Why did Plato call his main character Socrates? If he simply wished to have a character to describe logic why didn't he use himself? How is he honoring his dead friend by giving him views he never had?
Also where do i go next with Plato and philosophy in general after I finish pic related? I'v e been told to move onto Descartes
>>1822433
>How is he honoring his dead friend by giving him views he never had?
Maybe because that wasn't his real goal?
>>1822433
Read Hobbes and Locke, then Rawls and Nozick for some standard cannon stuff. Hit up Cohen's "Rescuing Justice and Equality", Dworkin's "Sovereign Virtue", and Otsuka's "Libertarianism without Inequality"... for some further reading into egalitarianism and left libertarianism.

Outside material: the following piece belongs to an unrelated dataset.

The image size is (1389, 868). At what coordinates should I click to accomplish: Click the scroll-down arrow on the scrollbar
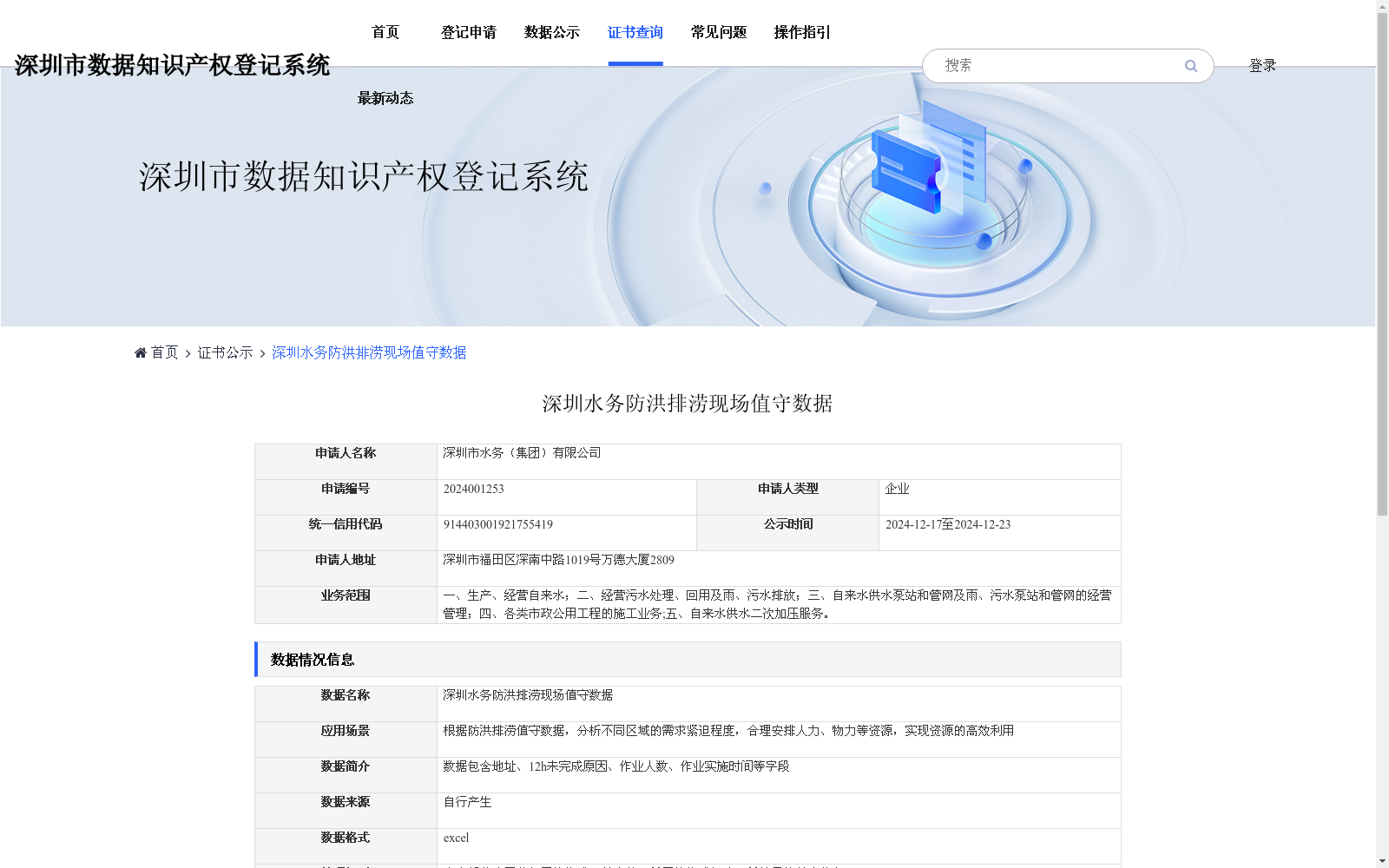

- that was most of the reading for a grad seminar I took.
>>1822433
Plato wasn't the first to write dialogues with Socrates as a main character, and was situating himself in a particular literary genre, that of the logoi sokratikoi.
Basically, start Plato over, begin with the Alcibiades, then move forward through his early dialogs, until you reach the Meno. Pause there, read Vlastos' "Socrates: Ironist and Moral Philosopher", and then enter the realm of the mature thought of Plato. Exit his works with the Timaeus/Laws.
Move on to Plotinus, then Porphyry, Iamblichus, and exit with Proclus.
>>1822860
>logoi sokratikoi
Scholars have speculated for years about an early gospel containing just logoi or sayings of Jesus Christ. This sayings of Socrates genre kind of throws some light into how the Jesus cult could have developed.
>>1823046
Mathew, Mark and Luke were all basically lads.
But John knew some of the classics and ripped Plato off to basically build all of Christian dualism / divine rules.
>>1822860
OP here, sorry I took so long to reply
Thanks for the recommendations, but I believe I understand Republic quite well, at least on a surface level. How exactly does it build on earlier work?